Mesmo sem incentivos públicos, estes apoios comerciais acabam por funcionar como uma espécie de “incentivos indiretos”, ao reduzirem o preço efetivo pago pelo cliente e ao tornarem a proposta mais competitiva face a motores a combustão.

Um fator adicional que tem ajudado a sustentar o interesse é a maior previsibilidade de custos no dia a dia: para muitos condutores, carregar em casa ou no local de trabalho pode reduzir significativamente a despesa mensal, sobretudo quando comparada com a volatilidade dos preços dos combustíveis.
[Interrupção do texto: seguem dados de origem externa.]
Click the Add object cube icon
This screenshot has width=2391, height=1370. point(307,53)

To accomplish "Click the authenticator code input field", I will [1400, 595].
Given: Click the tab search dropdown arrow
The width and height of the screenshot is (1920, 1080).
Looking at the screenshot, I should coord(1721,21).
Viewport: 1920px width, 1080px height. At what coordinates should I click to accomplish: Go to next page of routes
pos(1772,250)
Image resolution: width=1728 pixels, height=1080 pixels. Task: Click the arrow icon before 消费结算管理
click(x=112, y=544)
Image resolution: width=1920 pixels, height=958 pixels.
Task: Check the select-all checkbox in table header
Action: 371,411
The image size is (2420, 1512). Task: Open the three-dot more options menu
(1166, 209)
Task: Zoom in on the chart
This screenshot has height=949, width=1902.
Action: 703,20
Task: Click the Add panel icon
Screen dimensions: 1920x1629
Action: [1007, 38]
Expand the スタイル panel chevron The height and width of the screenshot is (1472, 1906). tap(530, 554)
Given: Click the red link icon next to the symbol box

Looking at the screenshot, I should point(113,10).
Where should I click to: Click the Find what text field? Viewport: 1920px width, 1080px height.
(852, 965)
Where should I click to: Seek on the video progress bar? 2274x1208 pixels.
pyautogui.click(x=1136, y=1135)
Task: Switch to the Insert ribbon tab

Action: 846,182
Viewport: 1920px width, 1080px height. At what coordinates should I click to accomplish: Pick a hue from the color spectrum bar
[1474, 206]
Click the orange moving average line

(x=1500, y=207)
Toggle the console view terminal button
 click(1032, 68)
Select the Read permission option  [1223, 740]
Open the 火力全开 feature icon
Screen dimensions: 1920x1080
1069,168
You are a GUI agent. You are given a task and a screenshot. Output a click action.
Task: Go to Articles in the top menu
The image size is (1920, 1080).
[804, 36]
Em paralelo, o reforço gradual da rede de carregamento - ainda que desigual entre regiões - tem contribuído para diminuir a ansiedade de autonomia, sobretudo em viagens mais longas.

Também importa notar que uma parte relevante desta dinâmica pode estar ligada a clientes empresariais e frotas, que tendem a reagir rapidamente a campanhas e condições financeiras. Nestes casos, a disponibilidade imediata de viaturas e os pacotes de manutenção incluídos podem ter um peso tão grande quanto o preço final.

Nem todas as marcas ganharam: a queda da Tesla

Este forte crescimento do mercado alemão de elétricos não foi transversal. A Tesla, por exemplo, registou uma quebra acentuada: a marca caiu 58%, com o Model Y a recuar ainda mais, em 62%, perdendo mais de 10 mil vendas face ao primeiro semestre de 2024. Ainda assim, o Tesla Model Y mantém-se entre os dez elétricos mais vendidos na Alemanha.

Híbridos de carregamento externo também em alta

As vendas de híbridos de carregamento externo também aceleraram na Alemanha - e até com mais força do que as dos elétricos: um aumento de 56% face ao mesmo período de 2024, totalizando praticamente 139 mil unidades.

Também aqui os modelos do Grupo Volkswagen estiveram em evidência, não fosse o mercado alemão o seu “território” natural. O Volkswagen Tiguan eHybrid foi o híbrido de carregamento externo mais vendido no primeiro semestre, à frente do CUPRA Formentor, com o pódio a ser fechado pelo sueco Volvo XC60.